Le 10 mars 2020, le ministère ivoirien de la Santé enregistrait un premier malade porteur du coronavirus (Covid-19). Depuis, chaque jour, de nouveaux malades sont enregistrés. Dans l’urgence, des mesures gouvernementales sont prises. Mais, absurdement, les structures sanitaires et leur personnel semblent être les grands oubliés de ces mesures. Et pourtant, les agents de santé sont le dernier rempart contre la désastreuse pandémie.

25 mars 2020, en Italie, la maison de haute couture Giorgio Armani faisait une belle annonce. Elle annonçait dédier ses usines de production à la fabrication de combinaisons médicales à usage unique. Ces combinaisons serviront à protéger le personnel médical en contact quotidien et direct avec le Covid-19. Rapporte l’Agence France-Presse sur son compte Twitter.

Sauvons des vies, équipons les centres médicaux !

Devant une telle information, difficile de ne pas penser à la situation des agents de santé de son pays.
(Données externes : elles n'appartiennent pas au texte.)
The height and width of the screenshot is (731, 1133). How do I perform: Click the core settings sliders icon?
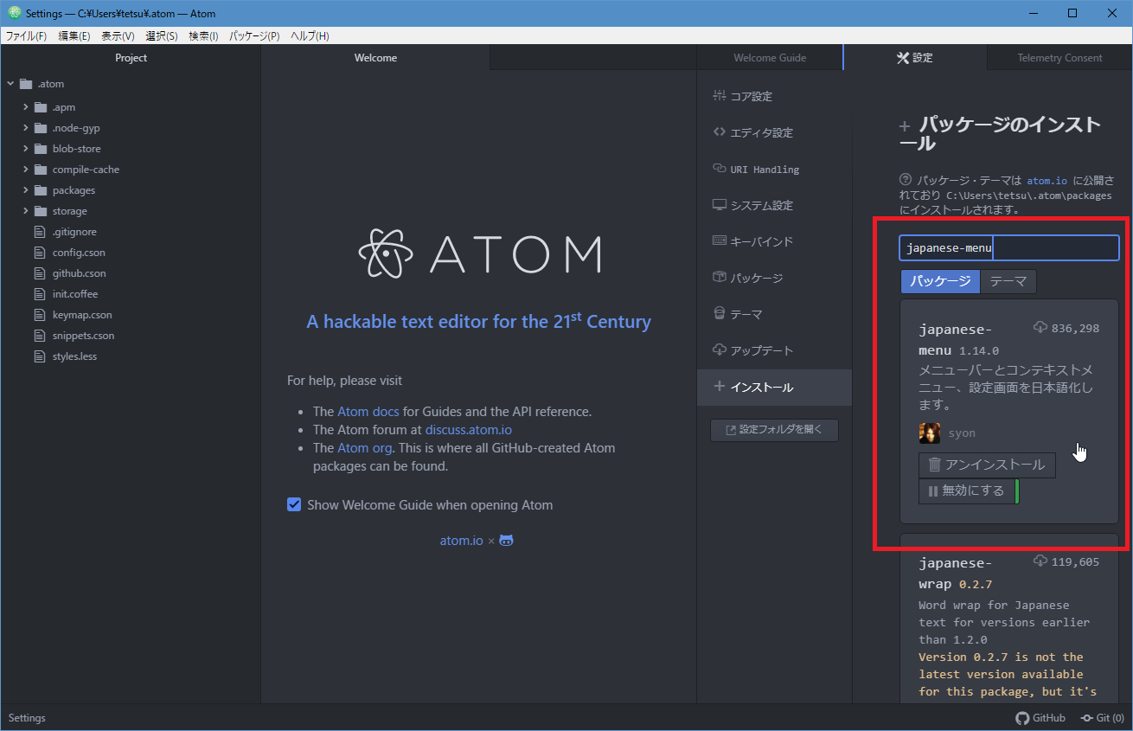click(x=719, y=96)
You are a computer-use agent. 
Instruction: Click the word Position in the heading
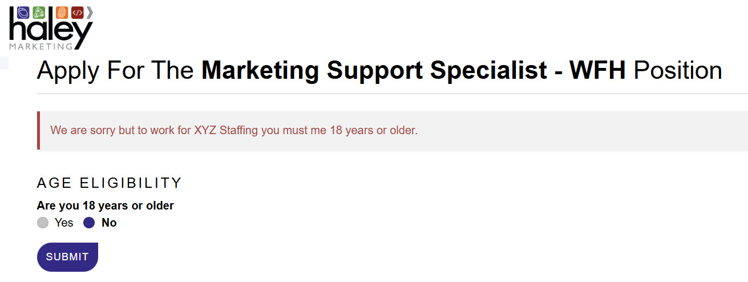[678, 70]
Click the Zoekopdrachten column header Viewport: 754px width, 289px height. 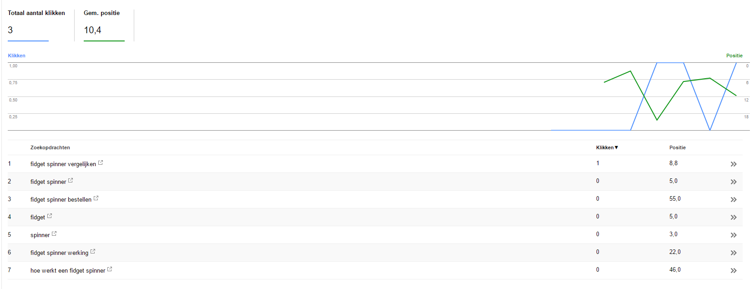[50, 147]
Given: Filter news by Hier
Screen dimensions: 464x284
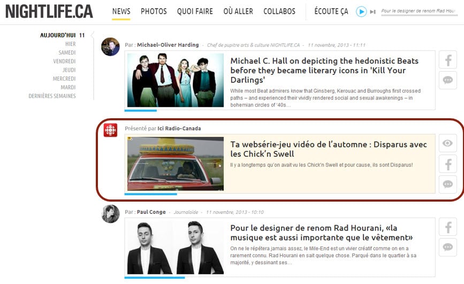Looking at the screenshot, I should (70, 44).
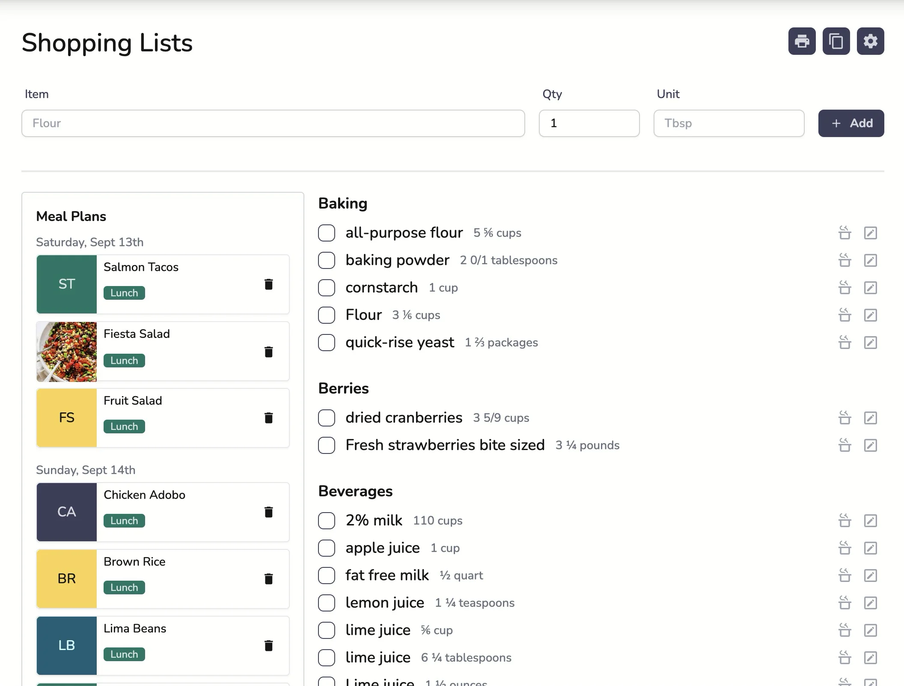
Task: Delete Lima Beans using the trash icon
Action: pos(269,645)
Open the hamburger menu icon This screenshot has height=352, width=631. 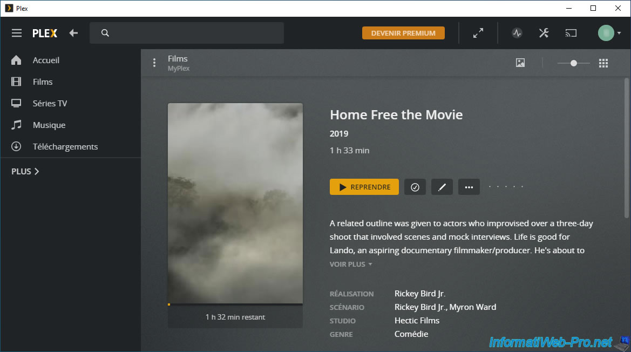(17, 33)
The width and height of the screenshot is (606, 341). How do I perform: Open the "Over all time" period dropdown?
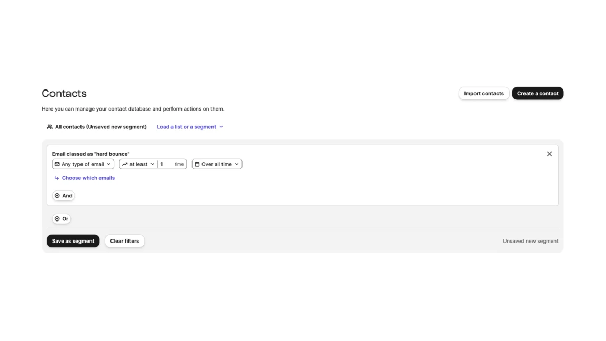point(217,164)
En effet, malgré les réformes engagées, le système de santé est encore à la peine en Côte d’Ivoire. Un rapide tour dans les centres hospitaliers universitaires (CHU) permet de faire un amer constat. Les agents de santé ne disposent pas des équipements de protection nécessaire pour faire face à la pandémie du coronavirus.

Et pourtant, les chiffres concernant le nombre de personnes atteintes par le COVID-19 ne cessent de grimper. Chaque jour, c’est en moyenne une dizaine de cas qui se font enregistrer. Ainsi, inévitablement, les malades afflueront en masse dans les centres de santé de proximité déjà surchargés.

Les hôpitaux ivoiriens, il faut le noter, souffrent de l’insuffisance et de la vétusté de ses équipements sanitaires. Le personnel soignant est lui aussi largement insuffisant. En 2017, Jeune Afrique rapportait que la Côte d’Ivoire affichait un médiocre ratio d’un médecin pour près de 6 000 habitants. Aussi, la même année, il a été révélé que 20 % des patients admis aux urgences du CHU de Cocody y décèdent.

Difficile alors de s’imaginer aujourd’hui que la situation ait changé. Pire, elle s’est sûrement aggravée suite à la fermeture pour travaux d’un des trois CHU d’Abidjan. Il faut donc rapidement augmenter ou acquérir du matériel important pour l’assistance des malades du coronavirus. Une partie du budget de 95 milliards 880 millions annoncé par Alassane Ouattara devrait servir à cela.

Stoppons le coronavirus, offrons des combinaisons médicales !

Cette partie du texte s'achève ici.